Health literacy includes the ability to understand instructions on prescription drug bottles, appointment slips, medical education brochures, doctor’s directions and consent forms, and the ability to negotiate complex health care systems. Health literacy is not simply the ability to read. It requires a complex group of reading, listening, analytical, and decision-making skills, and the ability to apply these skills to health situations.
Health literacy varies by context and setting and is not necessarily related to years of education or general reading ability. A person who functions adequately at home or work may have marginal or inadequate literacy in a health care environment. With the move towards a more “consumer-centric” health care system as part of an overall effort to improve the quality of health care and to reduce health care costs, individuals need to take an even more active role in health care related decisions. To accomplish this people need strong health information skills.

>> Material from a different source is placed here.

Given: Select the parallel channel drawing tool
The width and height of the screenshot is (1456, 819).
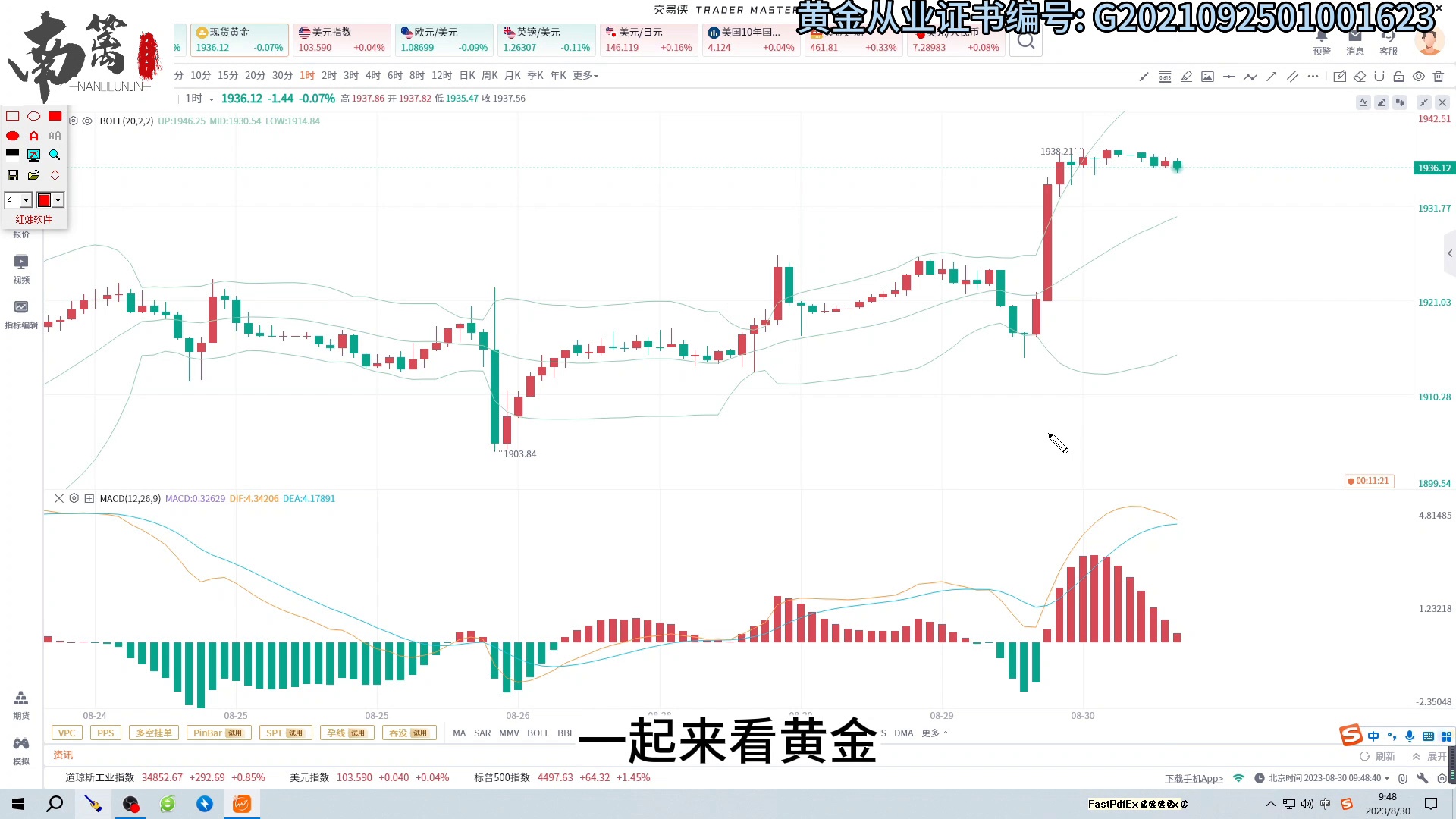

Every day, people confront situations that involve life-changing decisions about their health. These decisions are made in places such as grocery and drug stores, workplaces, playgrounds, doctors’ offices, clinics and hospitals, and around the kitchen table. Obtaining, communicating, processing, and understanding health information and services are essential steps in making appropriate health decisions; however, research indicates that today’s health information is presented in ways that are not usable by most adults. “Limited health literacy” occurs when people can’t find and use the health information and services they need.

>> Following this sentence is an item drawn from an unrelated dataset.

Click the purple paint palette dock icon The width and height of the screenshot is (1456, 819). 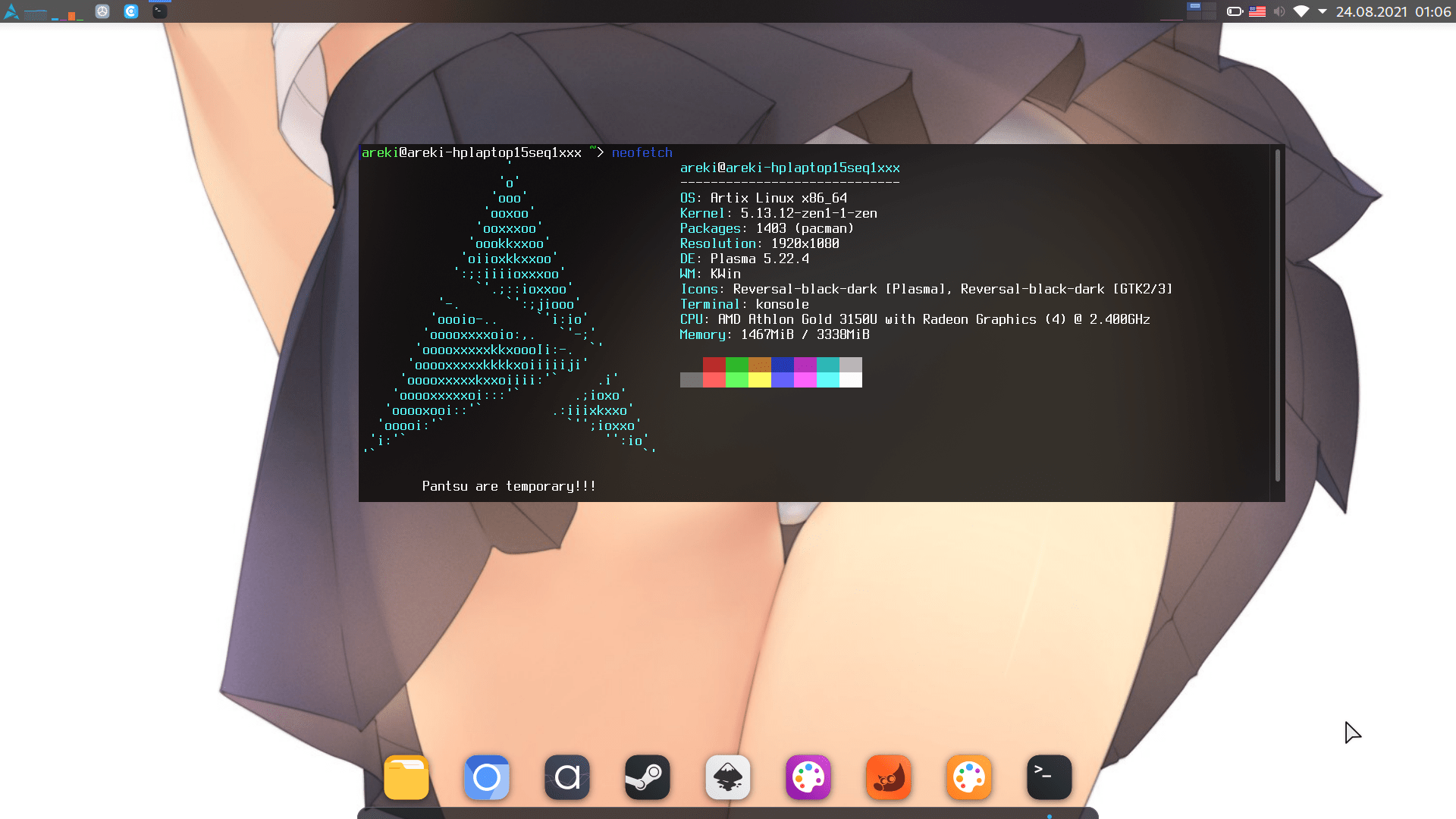point(808,777)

People of all ages, races, incomes, and educational levels can find it difficult to obtain, communicate, process, and understand health information and services. Literacy skills are only a part of health literacy. Even people with strong reading and writing skills can face health literacy challenges when they are not familiar with medical terms or how their bodies work. They have to interpret or calculate numbers or risks that could have immediate effects on their health and safety. They are diagnosed with a serious illness and are scared or confused. They have health conditions that require complicated self-care. Every organization involved in health information and services needs its own health literacy plan to improve its organizational practices to help everyone of all ages.